While the Touhou games were initially created as a passion project, ZUN found that they were very successful – the first games he sold were Highly Responsive to Prayers and its sequel, The Story of Eastern Wonderland, at the 1997 Comiket. He brought a combined total of 80 copies, and was surprised when he was able to sell all of them. After Touhou's PC-98 era, he changed the name of his circle to "Shanghai Alice". According to ZUN, this name was chosen to fit the overall theme of the Touhou Project. "Shanghai", to him, is a multicultural city where Western and Oriental styles meet, and "Alice" evokes a feminine or gothic lolita feeling. The Japanese name, "Fantasy Ensemble" (幻樂団 Gengakudan), stems from ZUN's unsuccessful attempt to register the group as a music circle for Comiket 61 in December 2001; he decided to keep the name while applying as a game circle for Comiket 62, where he would release Embodiment of Scarlet Devil. The game received critical acclaim upon release in 2002, and the series soon developed a substantial cult following. Numerous sequels followed, several spin-offs departing from the traditional shoot 'em up format. Touhou games were sold through Comiket until 2004, when the convention Reitaisai was founded. The same year, ZUN wrote Curiosities of Lotus Asia, short stories that appeared in various magazines, which were then put together in a 2010 anthology. This was the first of several pieces of in-universe Touhou literature. Silent Sinner in Blue, the first official Touhou manga, was published in 2007. Literature continues to be produced, with the latest being the on-going Cheating Detective Satori and Lotus Eaters. In 2025, ZUN released Fossilized Wonders, the 20th game in the series.
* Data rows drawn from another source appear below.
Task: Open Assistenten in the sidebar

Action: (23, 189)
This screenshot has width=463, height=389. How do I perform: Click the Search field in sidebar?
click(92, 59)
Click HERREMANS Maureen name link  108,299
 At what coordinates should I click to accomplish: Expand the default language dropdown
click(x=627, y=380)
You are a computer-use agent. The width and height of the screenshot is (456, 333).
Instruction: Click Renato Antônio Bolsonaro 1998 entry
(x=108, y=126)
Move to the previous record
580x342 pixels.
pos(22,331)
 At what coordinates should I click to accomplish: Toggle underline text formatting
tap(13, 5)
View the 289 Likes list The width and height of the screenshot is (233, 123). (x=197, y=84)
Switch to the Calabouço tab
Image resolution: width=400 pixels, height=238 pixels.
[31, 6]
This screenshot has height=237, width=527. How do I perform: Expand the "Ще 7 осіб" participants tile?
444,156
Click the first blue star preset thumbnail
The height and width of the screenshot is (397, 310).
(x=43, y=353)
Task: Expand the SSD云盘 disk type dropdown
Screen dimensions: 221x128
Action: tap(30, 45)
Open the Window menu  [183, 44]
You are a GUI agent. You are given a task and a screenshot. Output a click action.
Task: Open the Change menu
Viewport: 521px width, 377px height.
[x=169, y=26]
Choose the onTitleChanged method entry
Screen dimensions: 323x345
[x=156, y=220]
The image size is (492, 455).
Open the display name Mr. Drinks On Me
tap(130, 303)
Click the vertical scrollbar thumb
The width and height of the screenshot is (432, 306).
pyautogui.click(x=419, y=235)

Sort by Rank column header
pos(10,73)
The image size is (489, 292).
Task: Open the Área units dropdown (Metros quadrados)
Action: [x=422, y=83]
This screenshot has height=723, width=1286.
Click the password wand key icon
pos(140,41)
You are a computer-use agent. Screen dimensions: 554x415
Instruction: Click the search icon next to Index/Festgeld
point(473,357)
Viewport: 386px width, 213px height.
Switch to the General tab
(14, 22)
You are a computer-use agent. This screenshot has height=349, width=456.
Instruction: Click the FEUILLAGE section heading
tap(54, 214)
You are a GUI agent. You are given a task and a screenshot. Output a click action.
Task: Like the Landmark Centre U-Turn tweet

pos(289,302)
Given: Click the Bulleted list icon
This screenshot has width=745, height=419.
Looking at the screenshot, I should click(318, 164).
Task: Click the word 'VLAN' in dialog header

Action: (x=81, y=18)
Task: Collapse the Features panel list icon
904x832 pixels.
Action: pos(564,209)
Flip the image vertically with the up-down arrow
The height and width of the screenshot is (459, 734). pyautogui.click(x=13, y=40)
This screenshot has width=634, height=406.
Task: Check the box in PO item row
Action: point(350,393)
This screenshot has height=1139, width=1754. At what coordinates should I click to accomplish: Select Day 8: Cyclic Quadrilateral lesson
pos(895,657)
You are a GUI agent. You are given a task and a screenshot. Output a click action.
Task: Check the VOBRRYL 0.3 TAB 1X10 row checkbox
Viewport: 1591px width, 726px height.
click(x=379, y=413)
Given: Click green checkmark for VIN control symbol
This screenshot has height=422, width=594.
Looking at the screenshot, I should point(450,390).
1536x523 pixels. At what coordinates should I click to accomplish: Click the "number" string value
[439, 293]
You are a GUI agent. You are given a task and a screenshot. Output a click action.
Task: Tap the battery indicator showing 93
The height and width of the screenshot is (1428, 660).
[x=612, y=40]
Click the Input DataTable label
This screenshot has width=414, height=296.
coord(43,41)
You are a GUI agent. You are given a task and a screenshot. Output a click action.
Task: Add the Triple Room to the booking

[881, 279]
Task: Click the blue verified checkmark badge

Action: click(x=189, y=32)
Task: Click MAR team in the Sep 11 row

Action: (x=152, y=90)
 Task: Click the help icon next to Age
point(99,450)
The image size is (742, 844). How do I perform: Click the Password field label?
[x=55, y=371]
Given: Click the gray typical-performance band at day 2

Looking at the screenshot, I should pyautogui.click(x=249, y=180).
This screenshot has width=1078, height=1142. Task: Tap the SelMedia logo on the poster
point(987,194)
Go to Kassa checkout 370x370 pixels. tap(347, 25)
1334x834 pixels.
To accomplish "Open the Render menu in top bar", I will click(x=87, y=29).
ZUN does all the graphics, music, and programming alone for the bullet hell games, with the exceptions of the portrait art in Fairy Wars, which was done by Makoto Hirasaka. The fighting games, Immaterial and Missing Power, Scarlet Weather Rhapsody, Touhou Hisōtensoku, Hopeless Masquerade, Urban Legend in Limbo, and Antinomy of Common Flowers, were dual efforts with Twilight Frontier, in which ZUN wrote the music and story, and Twilight Frontier created the art and gameplay. ZUN develops his games with Visual Studio, Adobe Photoshop, and Cubase, according to his interview in Bohemian Archive in Japanese Red. ZUN, for the most part, had acknowledged, appreciated, and even encouraged derivative Touhou works by imposing very few restrictions on the use of his works. The major restrictions are on unauthorized commercial distribution as opposed to dōjin, and the spoiling of endings; proper attribution to Team Shanghai Alice is a requirement; creators of derivative works are asked to refrain from crowdfunding their projects. ZUN stated himself that he did not want the Touhou Project series to be officially commercialized.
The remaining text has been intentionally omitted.